With new technology comes new fundamental interface paradigms. These sorts of paradigms don't change often and are intrinsically tied to hardware capabilities. As technology evolves, we tend to settle on a core interface that defines how developers build the products we come to love. In the early days of computing, we used printers and punchcards. Then, the mother of all demos showed us the future: the display, mouse and keyboard. These are such powerful concepts that almost 50 years later we are still using them. More recently, touchscreens, and in particular the capacitive touchscreen, have driven the smartphone revolution. Wayne Westerman and John Elias brought these to the world and paved the way for companies like Apple and Google to build the modern smartphone.

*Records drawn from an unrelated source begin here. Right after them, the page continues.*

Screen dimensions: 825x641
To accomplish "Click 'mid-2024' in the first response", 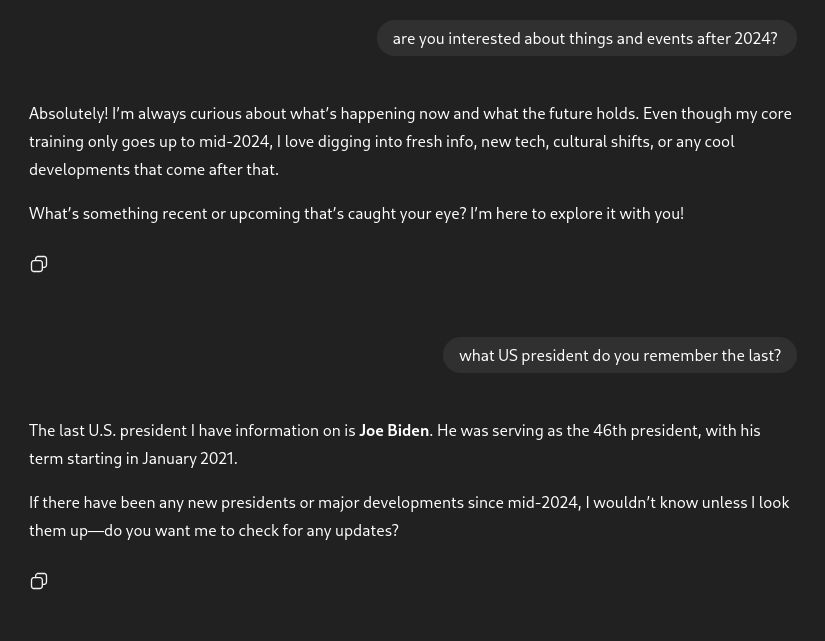I will (x=234, y=141).
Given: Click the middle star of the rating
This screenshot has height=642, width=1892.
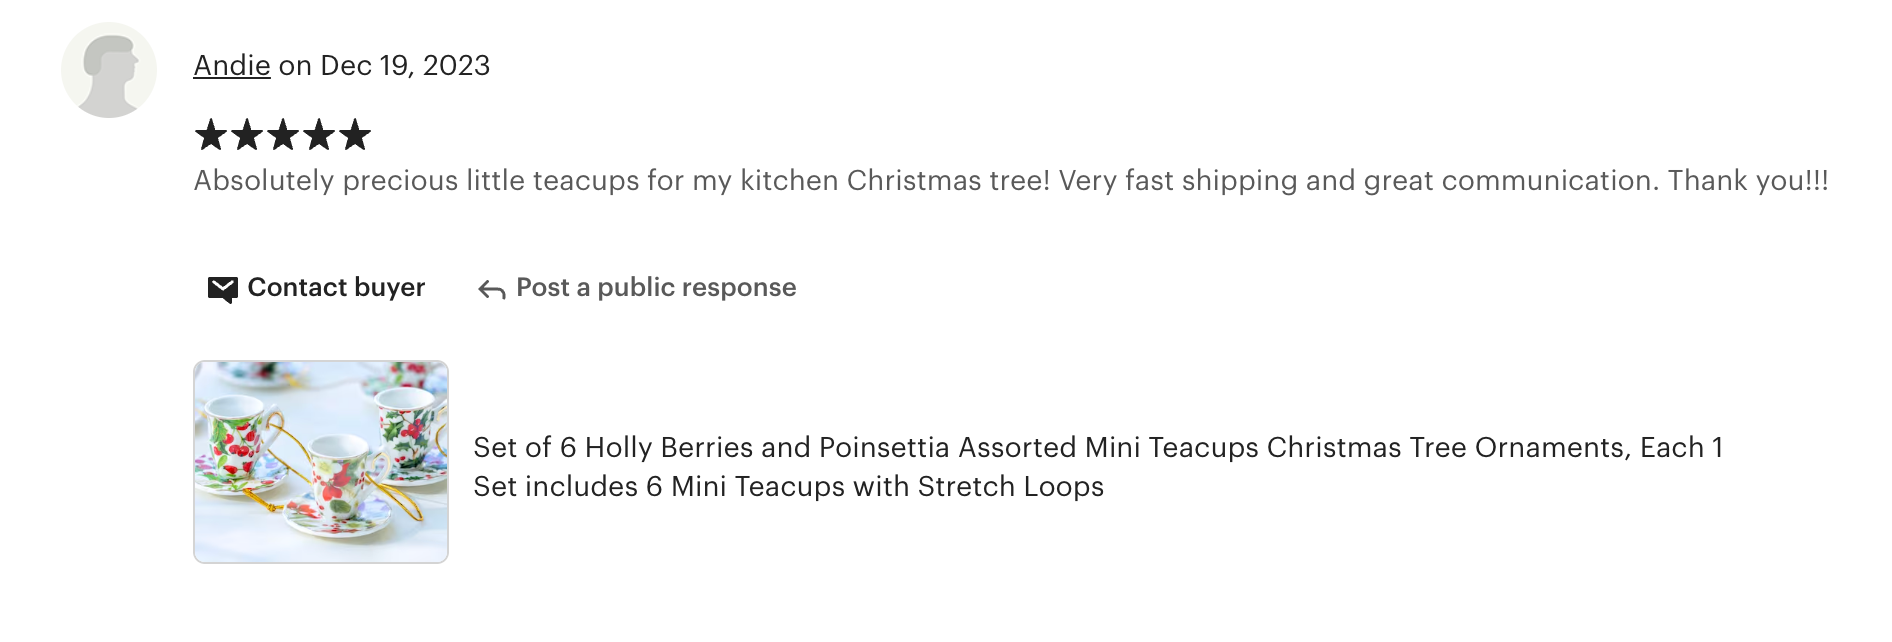Looking at the screenshot, I should [x=283, y=135].
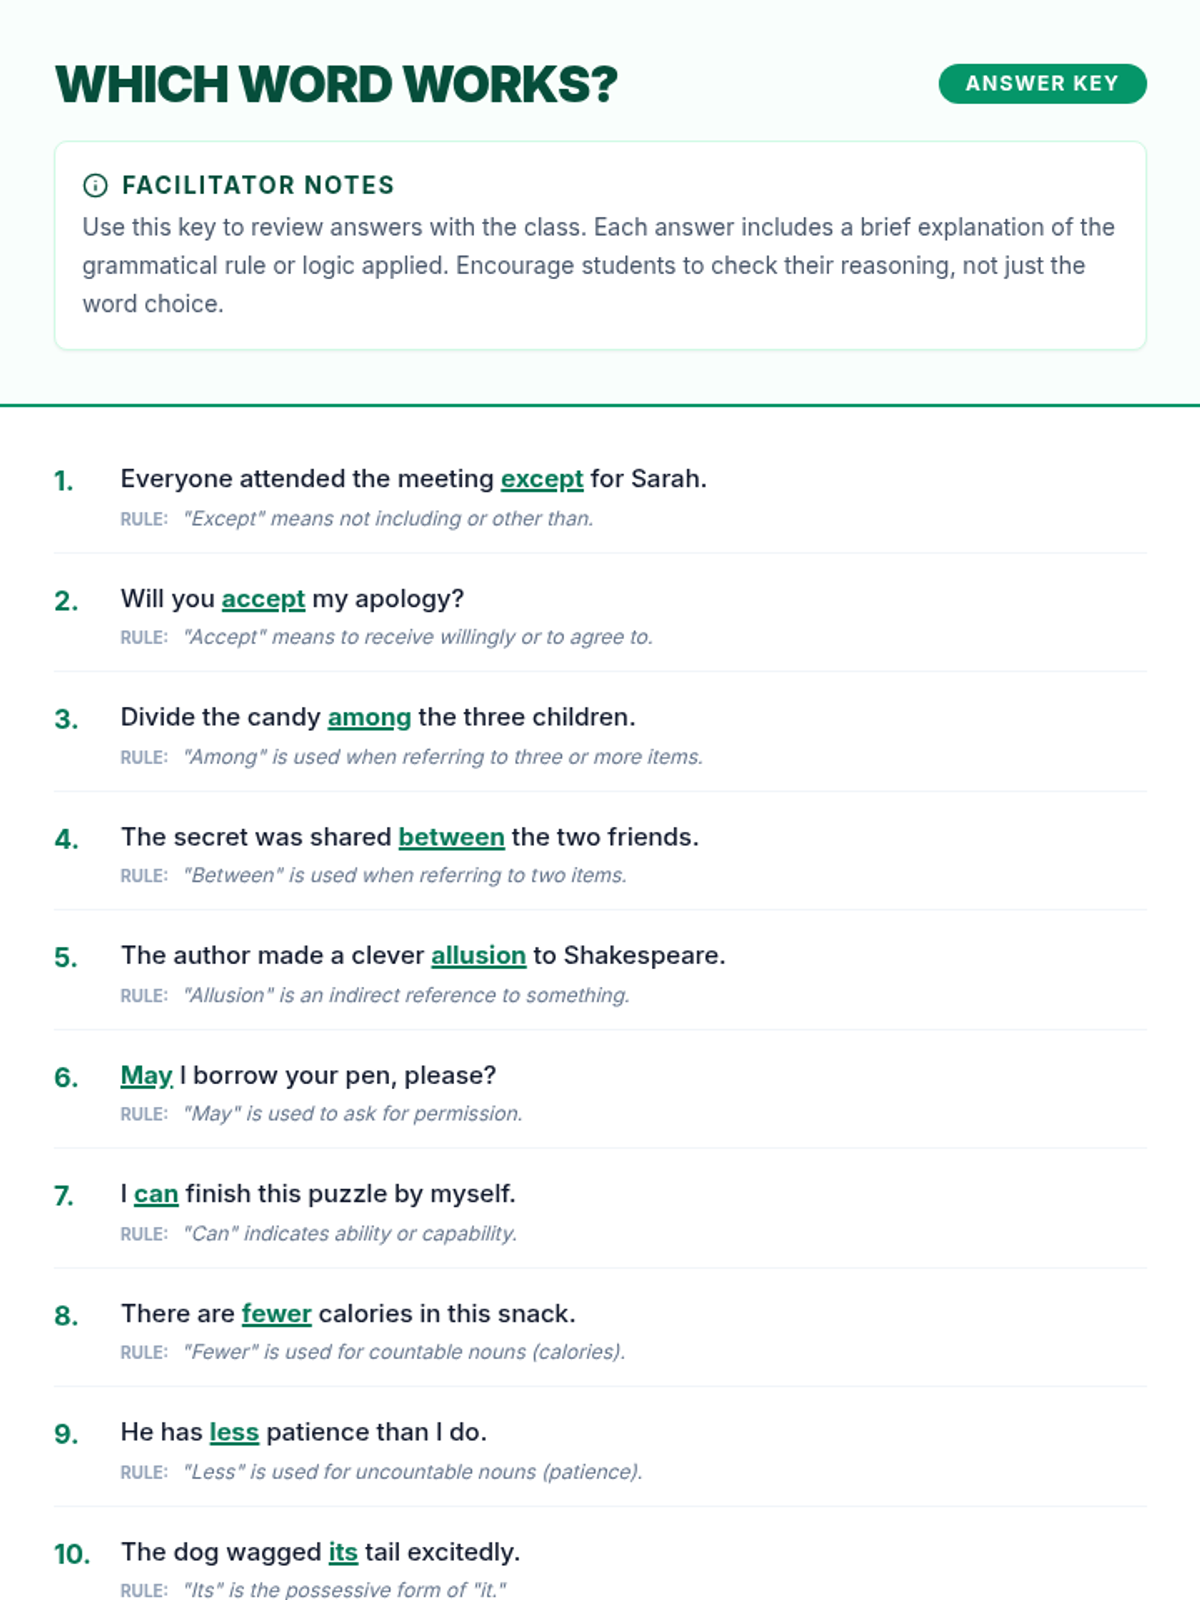The width and height of the screenshot is (1200, 1600).
Task: Click question number 1 label
Action: [x=64, y=481]
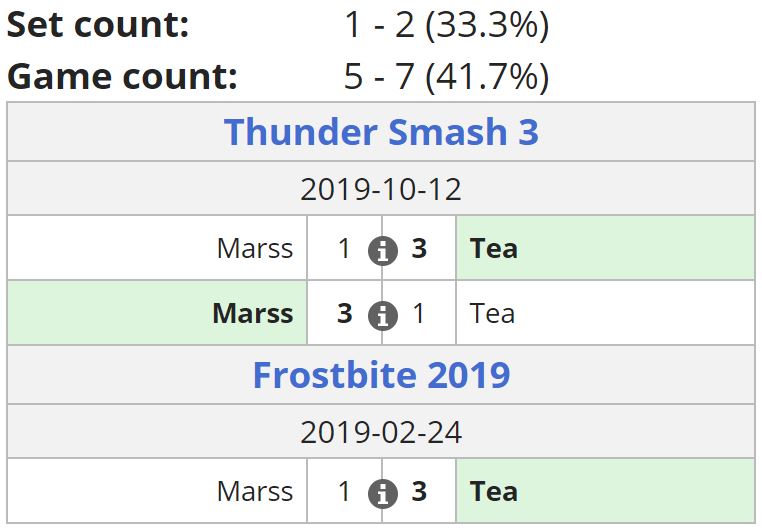This screenshot has height=531, width=762.
Task: Click Marss's score 1 in Frostbite 2019 row
Action: [x=345, y=492]

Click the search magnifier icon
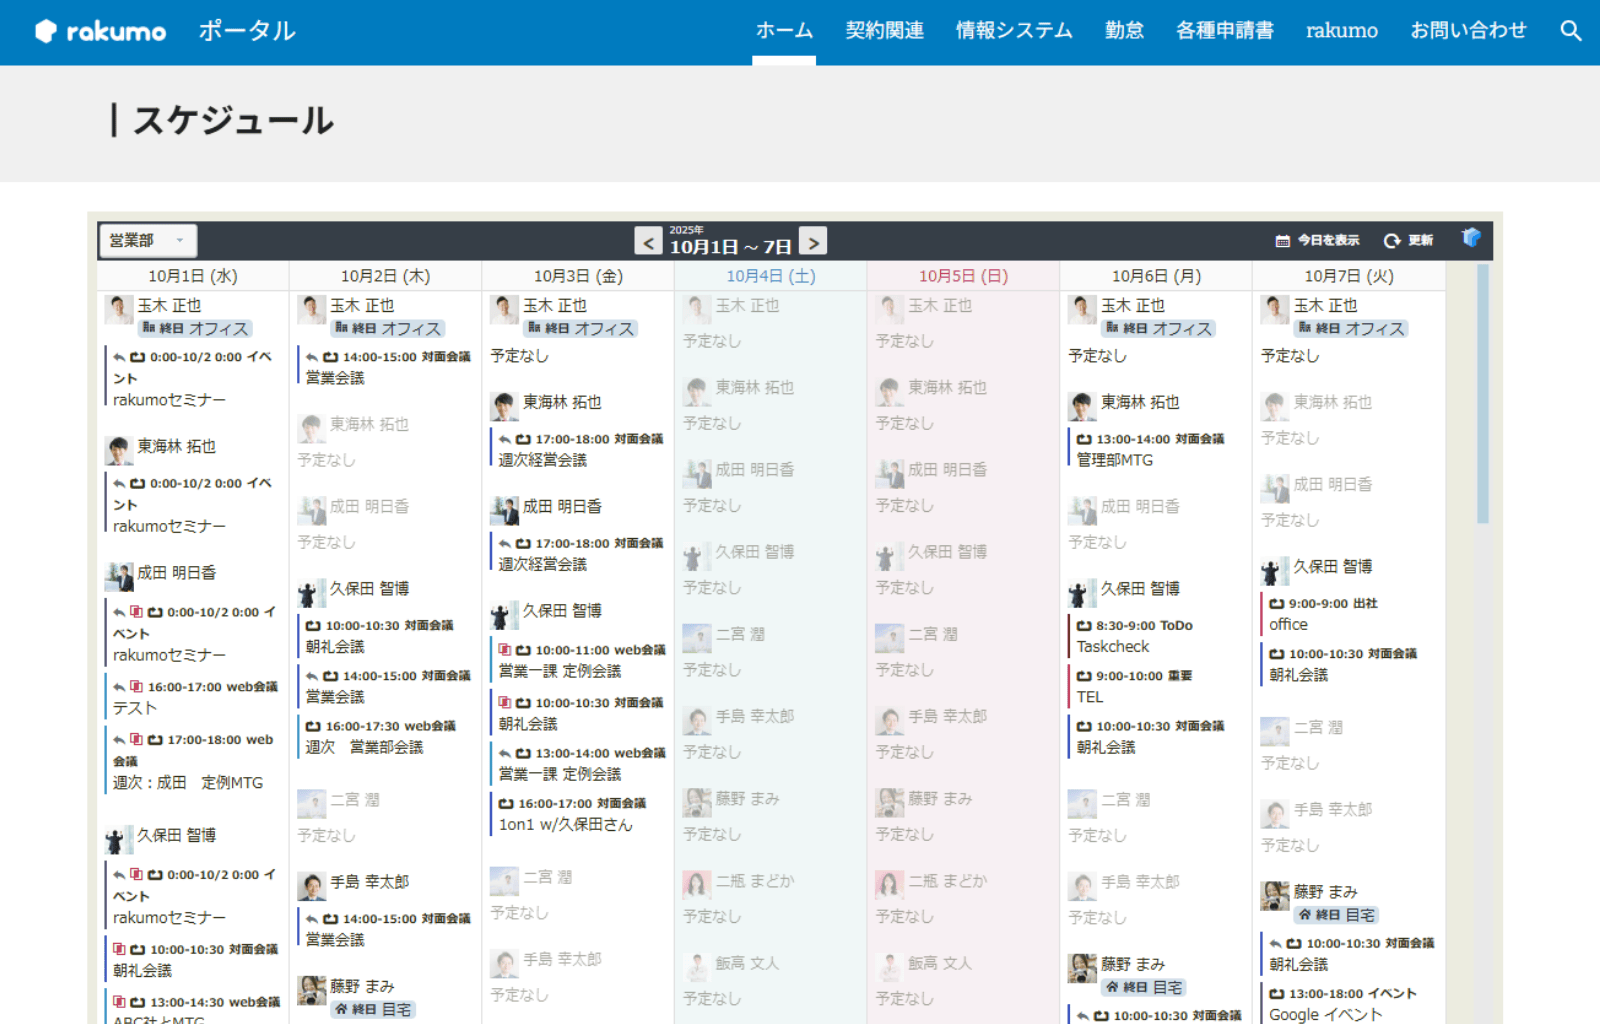click(1570, 31)
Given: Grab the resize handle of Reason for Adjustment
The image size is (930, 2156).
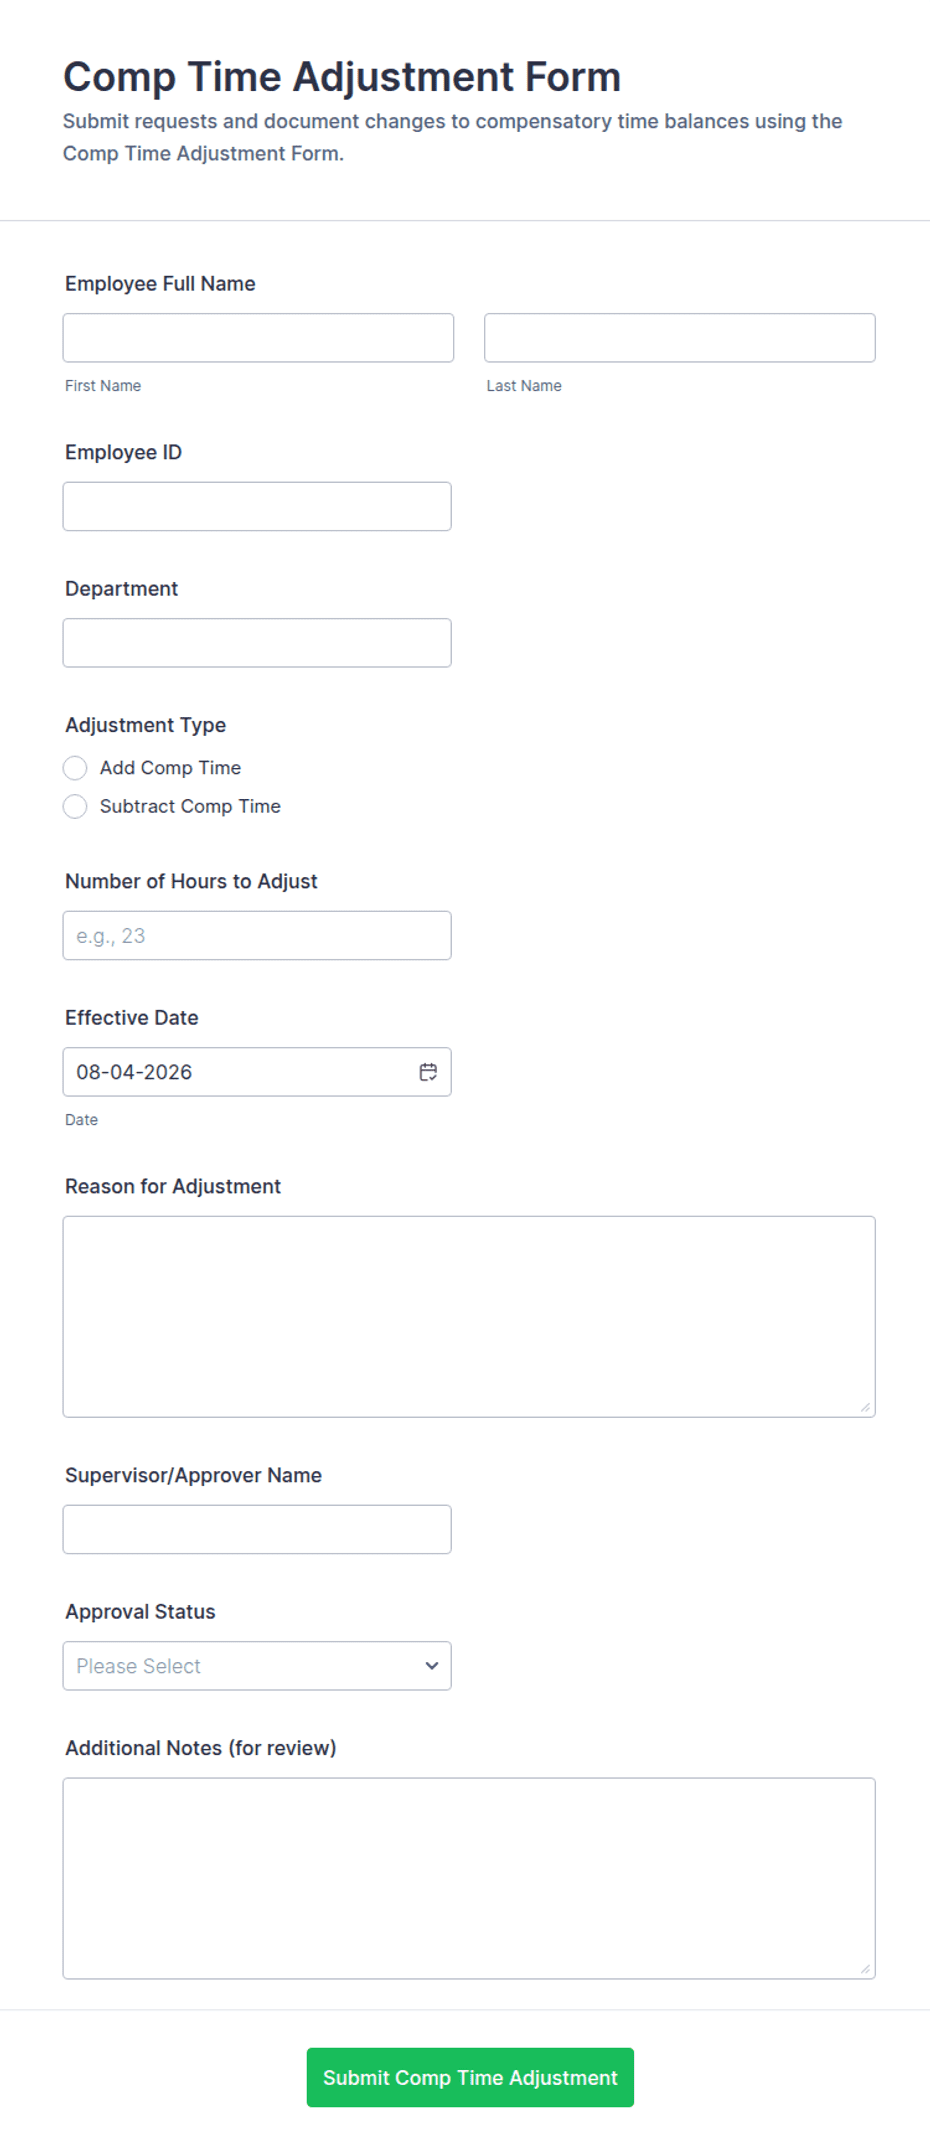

We are currently in a rare moment where we can see an approaching shift in technology. Outside of videogames, where Nintendo does something wacky every 5 years or so, it is hard to think of another time in recent memory when we saw this shift coming and had a time to ruminate on it before it emerged.
Mixed Reality is one of these shifts. In this post, I want to wildly speculate on what the core interface paradigm for this technology will be. How will we select information we care about? How will we input text? How do we navigate between different sections of the UI? Of course, I am going to focus on Magic Leap but I want to start somewhere else. Hololens.
Wait a minute. This isn't an approaching shift in technology. It is already here. You can buy a hololens dev kit for $3000 and start playing with it today. We have a fully working and thought out interface for an MR product right now.
Hololens isn't yet a consumer product. It is a work in progress. Hands on articles, videos and, seemingly, even Microsoft have all agreed that the technology is amazing but the product isn't quite ready for consumer release. That said the interface seems to be fairly well thought out and I think Magic Leap will operate in a similar way.
HoloLens uses the position and orientation of a user's head, not their eyes, to determine their gaze vector
Hololens has 3 forms of interaction: gaze, gesture and voice. To broadly put these in a context of how we use technology today we can think of gaze as similar to a mouse, gestures as similar to mouse buttons and voice behaves like the keyboard.
I worry about these interaction paradigms. We all know how annoying voice interaction is to use. We've all tried Siri and Google Now and then decided not to use them except if very rare situations. If the Wii/Kinect/Playstation Move proved anything it is that gesture based input tends to be terrible. The reason we get annoyed using voice input and gestures is an issue of feedback. Voice input is slow. You don't know if the system is correctly picking up the words you are saying until you are done saying them. Even if it works 90% of the time, the 10% that it doesn't is so frustrating that you give up on it entirely. Gestures have the same problem. It can be hard to tell if the system has actually registered your gesture or if it is just slow to load in this instance. A mouse and keyboard would suffer the same issues if they were as unreliable but they tend to be the most responsive part of a computer. You know your computer is really struggling when you can type faster than the characters are being displayed. Gaze, on the other hand, is less proven and perhaps has the most potential.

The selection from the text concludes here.